Enabling Whole Module Optimizations by default for Release builds

Hi,

Many of us have considered it a long-term goal to make whole-module optimizations the default compilation mode for Release builds. I believe that we are ready and that we should enable WMO by default. WMO solves real problems but comes at a cost. Let’s discuss this and make a decision.

Today, each swift file is compiled and optimized independently. Compiling each file independently makes our compile times relatively fast because multiple files are optimized in parallel on different CPU cores, and only files that have been modified need to be recompiled. Both Debug and Release builds use this technique.

However, the current compilation mode is not that great for the performance of the generated code. File boundaries are optimization barriers. Swift users found that when they develop generic data structures (like Queue<T>) the performance of these data structures was not ideal, because the compiler was not able to specialize the generics into concrete types (turn T into an Int for all uses of Queue<T>). Our recommendation was to either copy the generic data structures into the files that use them or enable WMO[1].

With WMO all of the files in the module are optimized together and the optimizer is free to specialize generics and inline functions across file boundaries. This compilation mode is excellent for performance, but it comes at a cost. Naturally, WMO builds take longer because the compiler can’t parallelize the build on multiple cores. Also, every change in a single files makes the compiler re-optimize the whole program and not only the file what was modified.
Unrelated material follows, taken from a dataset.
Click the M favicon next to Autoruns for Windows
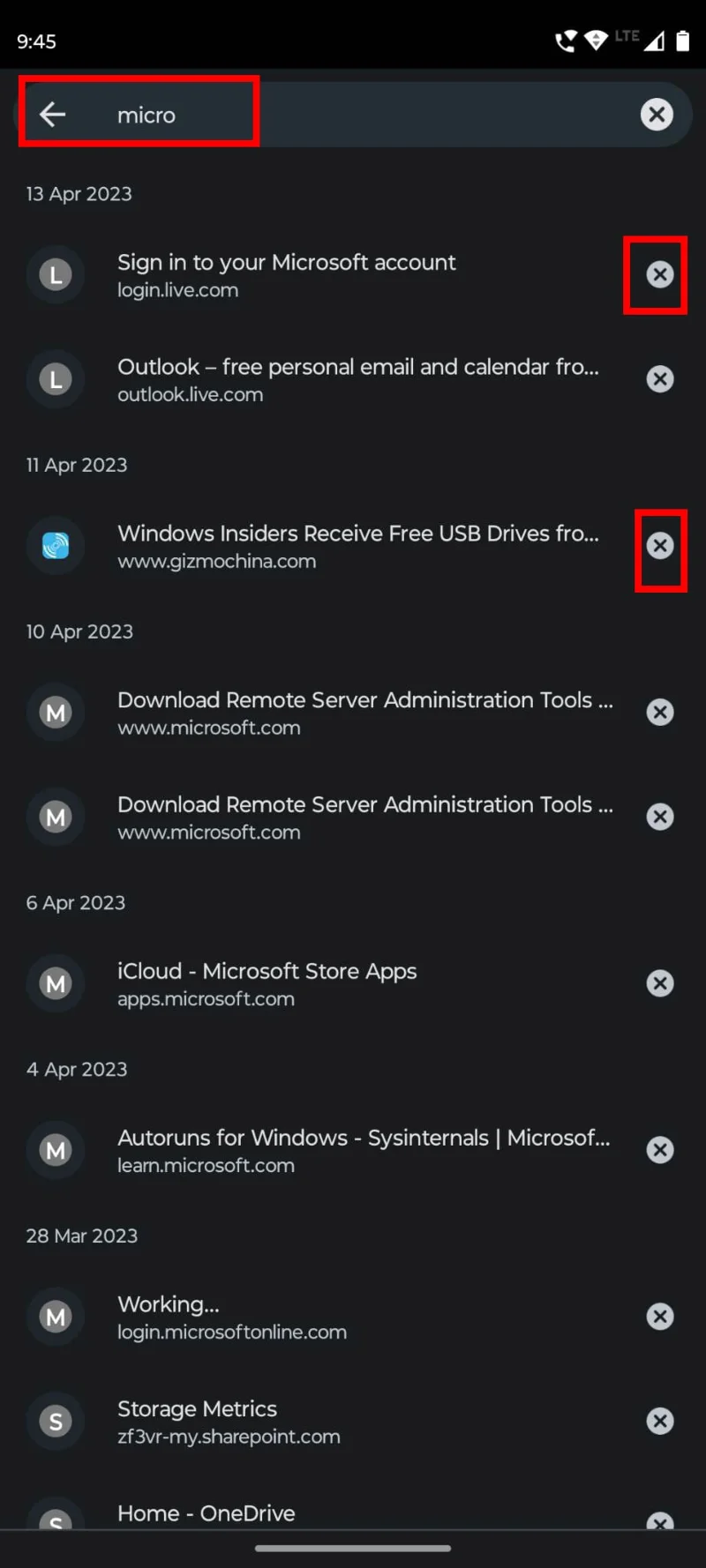706x1568 pixels. pyautogui.click(x=55, y=1150)
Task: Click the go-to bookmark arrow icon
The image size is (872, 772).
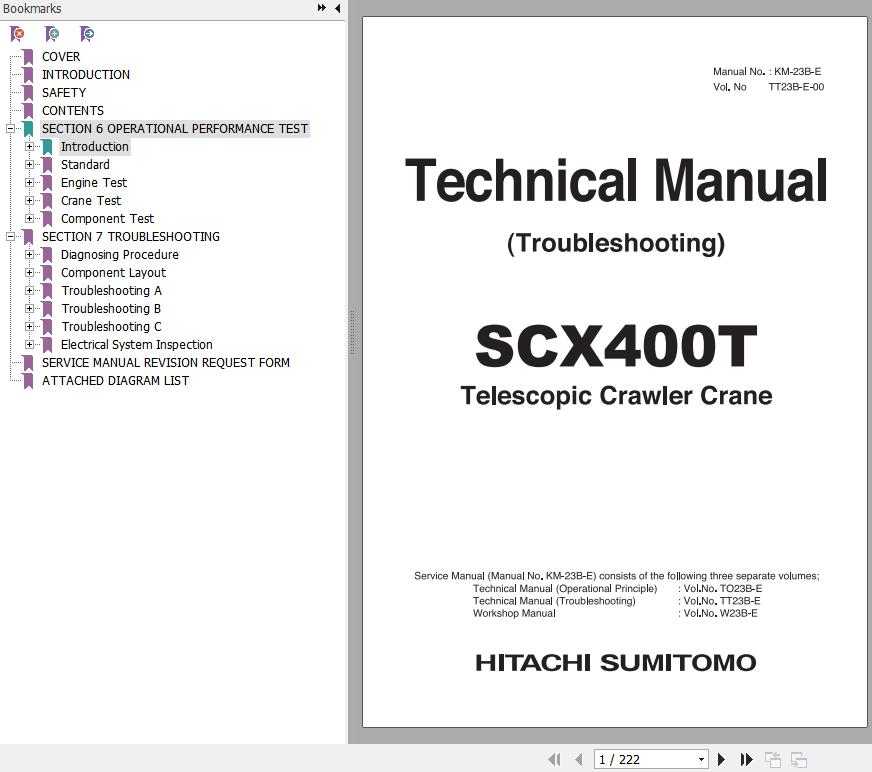Action: point(87,34)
We’ve been working to improve our WMO builds in a number of ways. Erik (@eeckstein) found that we spent most of our compile time in code generation optimizations (such as instruction selection and register allocations) inside LLVM, and was able to split the Swift module into multiple units that LLVM can compile in parallel. He also implemented cacheing at the LLVM level that improved the performance of incremental builds. Unrelated to the work on WMO, we also improved the speed of the optimizer by tuning our optimization pipeline and the different optimizations - and in the last three months we improved the overall compile time of optimized builds by ~10%.

Another concern was the increase in code size. In WMO mode we are free to specialize generics and inline code between files. These optimizations can increase the size of the generated program significantly. We also made a huge progress on this front. We were able to reduce the size of the Swift dylib that builds with WMO from 4.6MB in January to 3.7MB today.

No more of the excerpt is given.